Beide Seiten, so glauben Beobachter wie Nikola Burazer, Programmdirektor beim Belgrader Zentrum für moderne Politik, würden den Konflikt instrumentalisieren, um von innenpolitischen Problemen abzulenken: Korruption, Vetternwirtschaft, Armut, Arbeitslosigkeit.

Kompromisse, wie sie beiden Seiten abverlangt werden, könnten die Politiker in Belgrad wie in Pristina ihren Wählern, die sie seit dem Kosovokrieg 1999 auf Konfrontation eingeschworen haben, bei Strafe des eigenen Untergangs nicht vermitteln. Serbien müsste dazu sogar seine Verfassung ändern.

Ewiges Warten auf dem Westbalkan

Präsident Vucić (r., mit Erweiterungskommissar Hahn und EU-Chef Juncker) sucht die Nähe zu Russland und der Türkei

Integrationsbremse

Der Konflikt, so Burazer, bremse die Integration des gesamten Westbalkans in europäische Strukturen. In der Tat: Mit Serbien stehen und fallen Europas Pläne, den Einfluss Chinas, der Türkei und vor allem Russlands in der Region zurückzudrängen. Die Acht-Millionen-Republik ist das volksreichste der Spaltprodukte Jugoslawiens und die nach wie vor größte Wirtschaftsmacht auf dem Balkan.

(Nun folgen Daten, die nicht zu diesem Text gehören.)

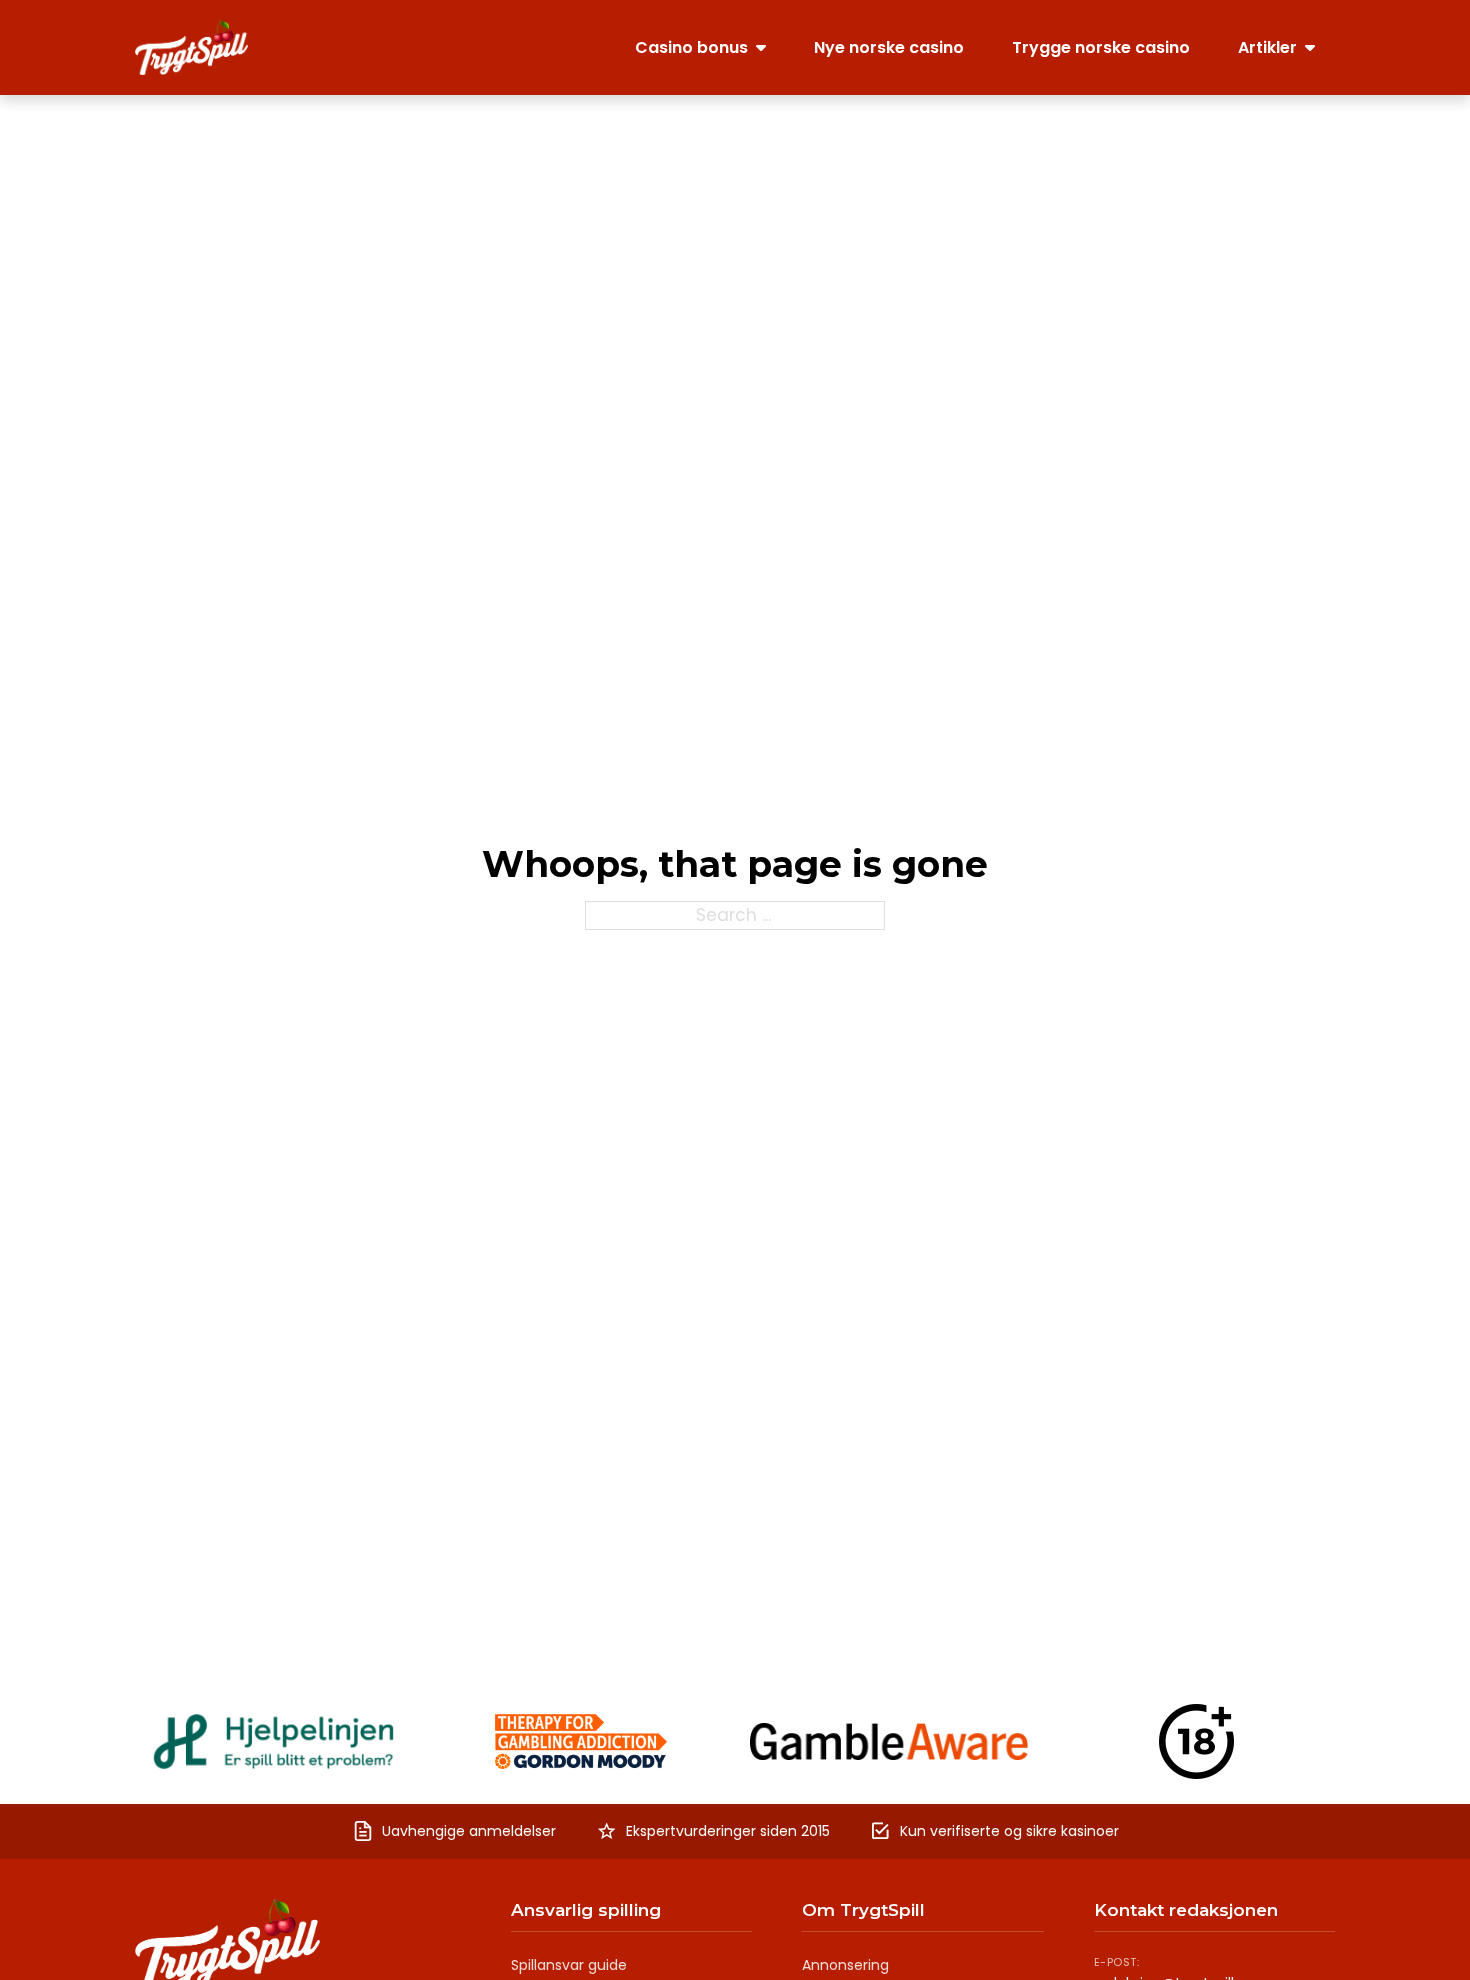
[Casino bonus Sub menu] (761, 47)
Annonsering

Belgrad hat zudem noch immer entscheidenden Einfluss auf die serbischen Minderheiten in Mazedonien, Montenegro und vor allem in Bosnien/Herzegowina. Alle drei sind EU-Beitrittskandidaten. In Serbien, ebenfalls Beitrittskandidat, ist man sich dieser Schlüsselrolle durchaus bewusst. Und setzt, statt auf Harmonisierung der Außenpolitik mit der Europas auf eine Weltordnung mit mehreren Schwerkraftzentren.

Zwar verhandelt die Regierung mit Brüssel bereits über konkrete Kapitel für den Betritt. Sowohl Belgrad, als auch Brüssel peilen 2025 als Timeline an. Präsident Aleksandar Vucić sucht gleichzeitig die Nähe zu Russland und der Türkei.

Er hat nur begrenztes Vertrauen in Europas Kompetenz als ehrlicher Makler im Konflikt mit dem Kosovo und sieht sich durch die eher pro-slowenische Haltung der EU im Grenzstreit mit Kroatien nur bestätigt.

„Aus der Seele reißen“

Wegen des Kosovo will Umfragen zufolge nur noch jeder fünfte Serbe Europäer werden. „Niemand wird uns den Kosovo aus der Seele reißen“, dichtete die Bardin Gordana Lazarević schon 1989. Der Song versetzt die Nation noch immer in kollektiven Vollrausch. Ein 2018 auf Youtube hochgeladenes Video hat bereits mehr als 44.500 Aufrufe.